I do like how Taus is doing it now. If I tilt 20-25 I can still make out the sulcus. Then I will cheat by entering skin a little caudad and going a tiny bit out of plane. This is probably about a 30 degree total I agree. Obliqued 15 degrees I'll placed the probes. I do need the laterals to look optimal though so that will require tinkering. Current technique they look monster but it's too many needles and fluoro. I guess I am relieved that some of the more critical guys that chase optimal results are taking a long time as well.

Still the realities of PP means time needs to be balanced as well...20 minutes is a fair goal. Problem is I burn twice 90s and can't get Venom.

Glad to hear how people do these things. These technical discussions are not in writing anywhere and elevate this forum. Too many people want to be individuals and be "the best" and don't share their key tips and tricks.
 
Taus,
To clarify:
1. Do you caudal tilt in 5 degree increments BEYOND 15-20 degrees?
2. What is your oblique angle of approach?
3. You return to a view square with the endplate(s) to advance the cannula high and tight to the SAP
 
I line up the spine in PA and ipsilateral oblique maybe 10 degrees. I use the 18 gauge needle as a marker and put it at the corner of the inferior vertebral body's superior end plate. That is my entry point.

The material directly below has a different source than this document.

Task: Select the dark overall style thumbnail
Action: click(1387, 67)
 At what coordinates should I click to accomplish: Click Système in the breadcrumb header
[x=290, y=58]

It ends up being very close to where SIS instructs the entry point to be when you ipsi oblique and then caudal tilt. I paid close attention at the course as to where we were entering with the caudal tilt and it was very similar.

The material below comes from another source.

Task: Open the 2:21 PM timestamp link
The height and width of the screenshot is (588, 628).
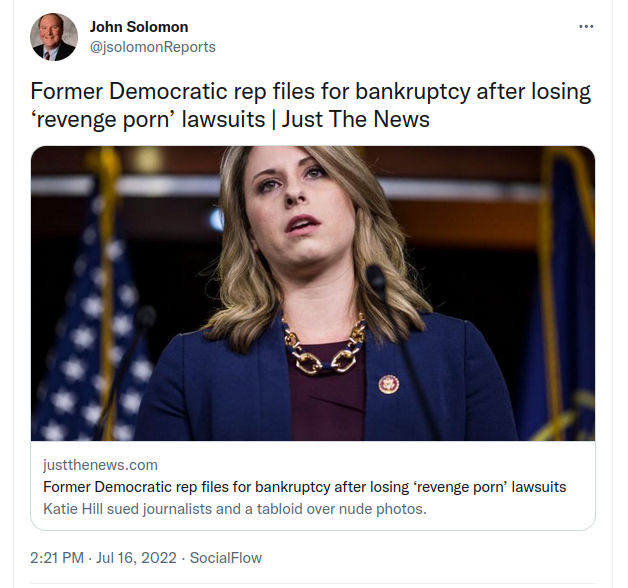Action: [x=57, y=558]
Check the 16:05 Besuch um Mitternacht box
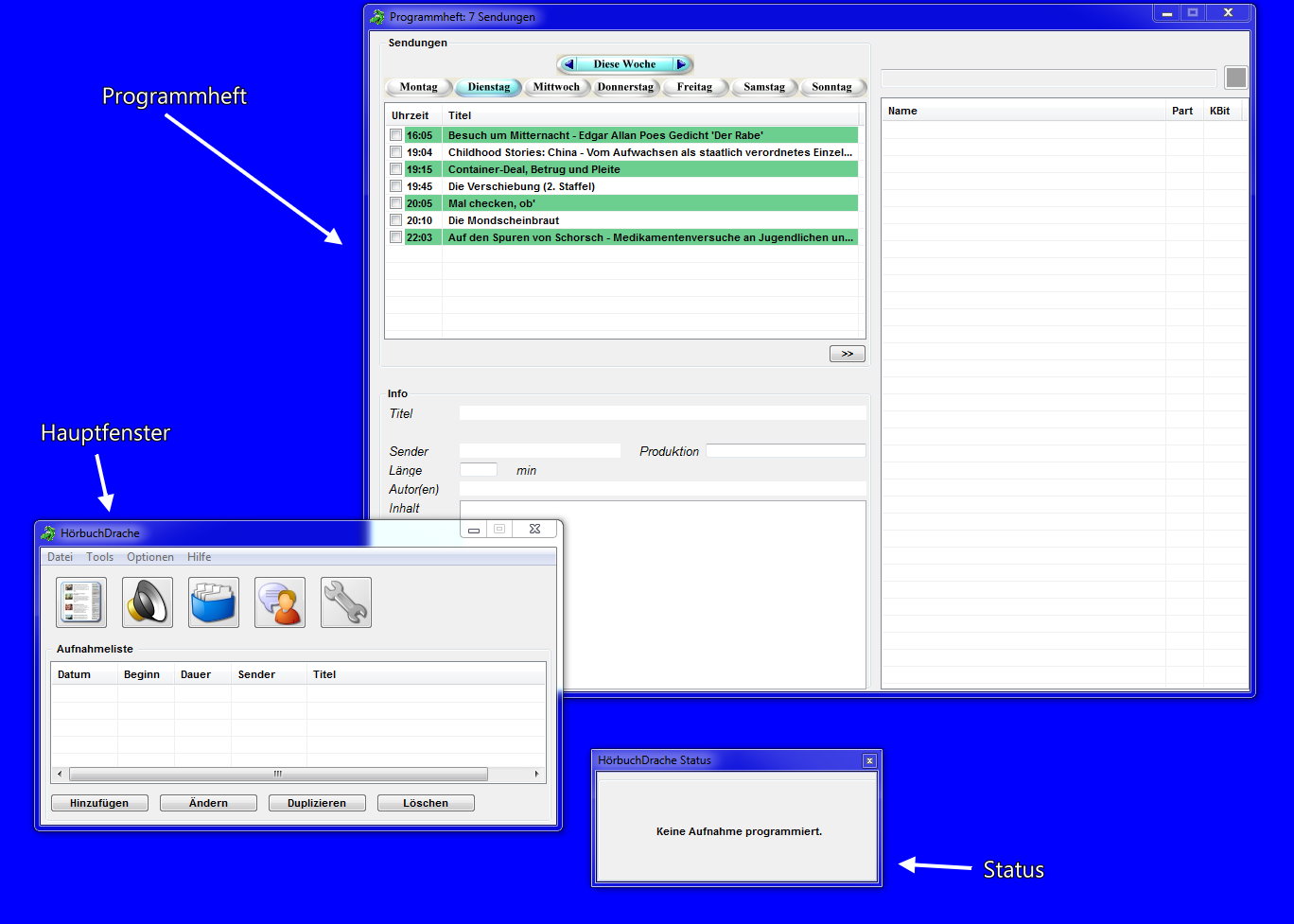Image resolution: width=1294 pixels, height=924 pixels. click(395, 135)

My approach means you have to drive the needle without being coaxial. Once I see I'm just at the inferior portion of the TP if I haven't touched bone yet I'll steepen up my angle and dive for bone. If I go past the top of the TP I pull back and readjust til I contact bone. Then I walk it up into position.

Ends up being a very similar technique in terms of where the needle ends up but is faster since you don't do all the c-arm movements.

My final position looks very similar to Taus but I try to be a bit more ventral especially after attending the SIS course. I'm using 18g but am probably switching to 16 soon or doing nimbus.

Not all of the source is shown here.